- Opening Delimiter -
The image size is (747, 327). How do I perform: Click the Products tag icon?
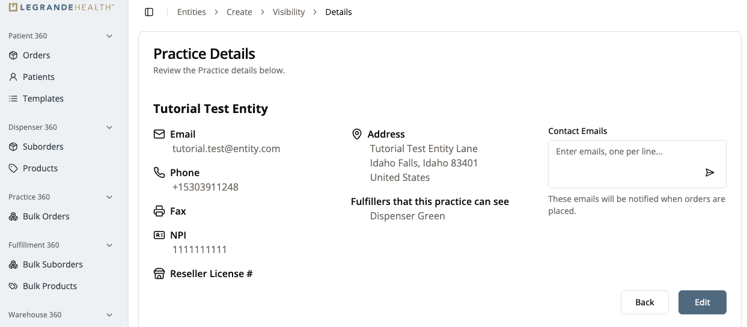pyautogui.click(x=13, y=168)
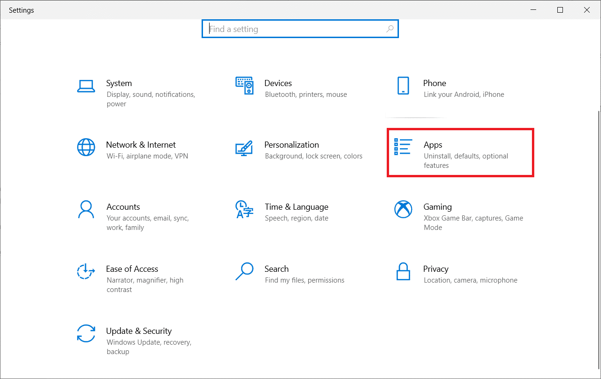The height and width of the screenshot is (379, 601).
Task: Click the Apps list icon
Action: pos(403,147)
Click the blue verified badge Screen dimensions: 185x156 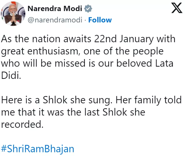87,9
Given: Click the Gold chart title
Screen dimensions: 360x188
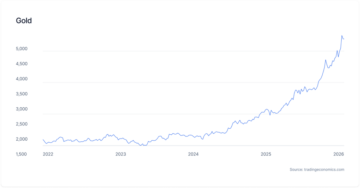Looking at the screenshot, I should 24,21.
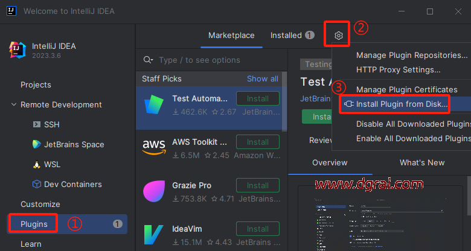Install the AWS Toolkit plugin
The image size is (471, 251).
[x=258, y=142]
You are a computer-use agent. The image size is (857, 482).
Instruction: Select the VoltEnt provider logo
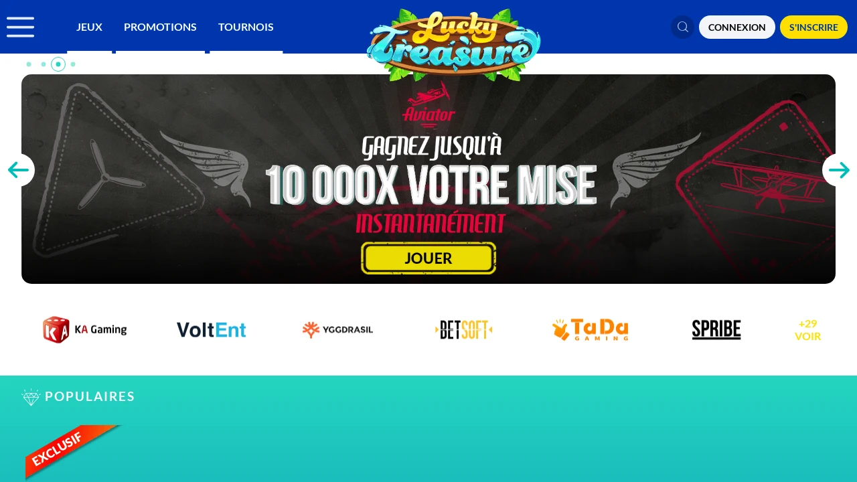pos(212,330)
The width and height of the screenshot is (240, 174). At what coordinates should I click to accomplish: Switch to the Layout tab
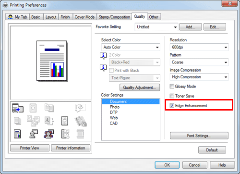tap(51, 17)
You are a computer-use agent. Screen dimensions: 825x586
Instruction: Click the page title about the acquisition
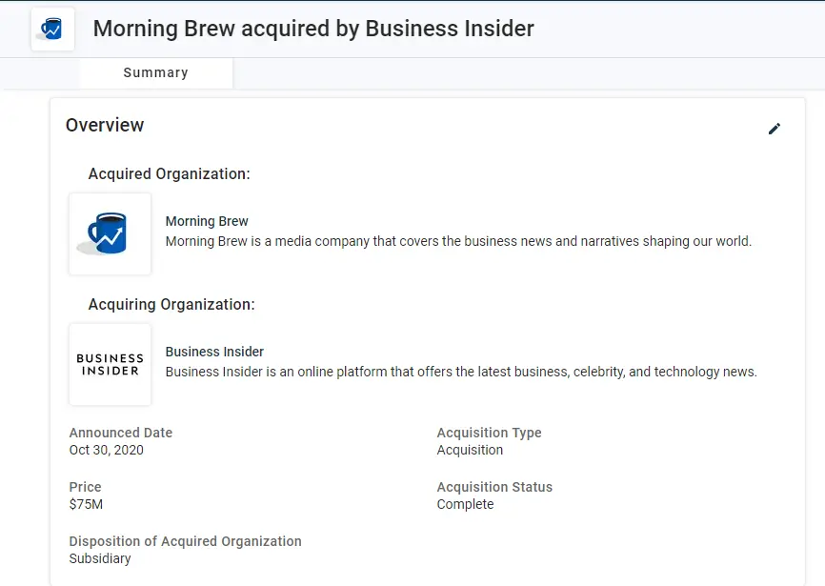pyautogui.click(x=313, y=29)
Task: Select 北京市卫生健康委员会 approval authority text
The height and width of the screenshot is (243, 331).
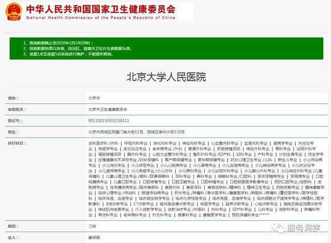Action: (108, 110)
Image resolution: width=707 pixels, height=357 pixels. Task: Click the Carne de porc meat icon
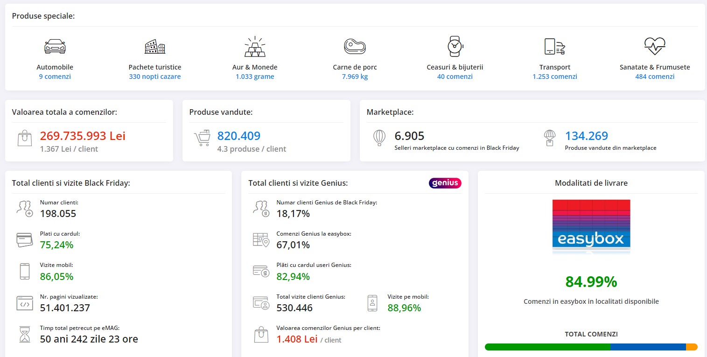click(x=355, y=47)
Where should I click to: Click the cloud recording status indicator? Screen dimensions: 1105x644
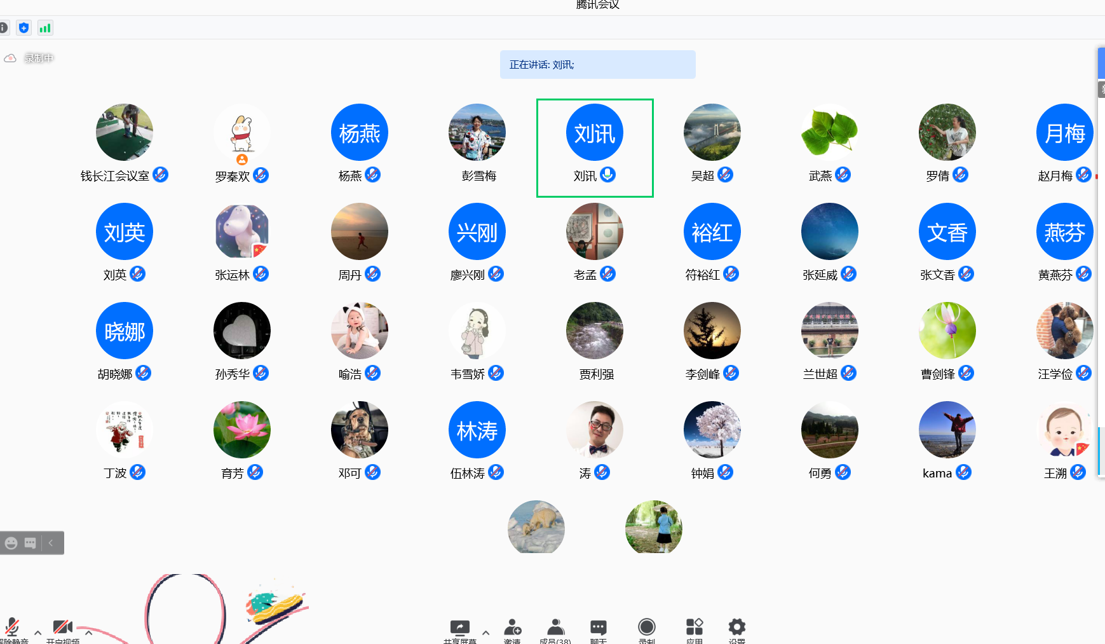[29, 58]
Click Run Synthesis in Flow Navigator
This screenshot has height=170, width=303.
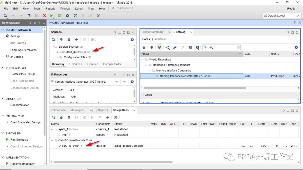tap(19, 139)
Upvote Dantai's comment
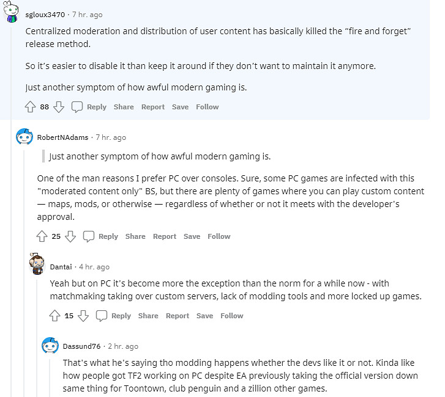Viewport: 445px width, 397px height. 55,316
- Closing Delimiter -
> WHAT THE TASK ASKS:
Tally the lines of the material that contain the word "agent" and say the number, nothing more.

> YOUR RESPONSE:
2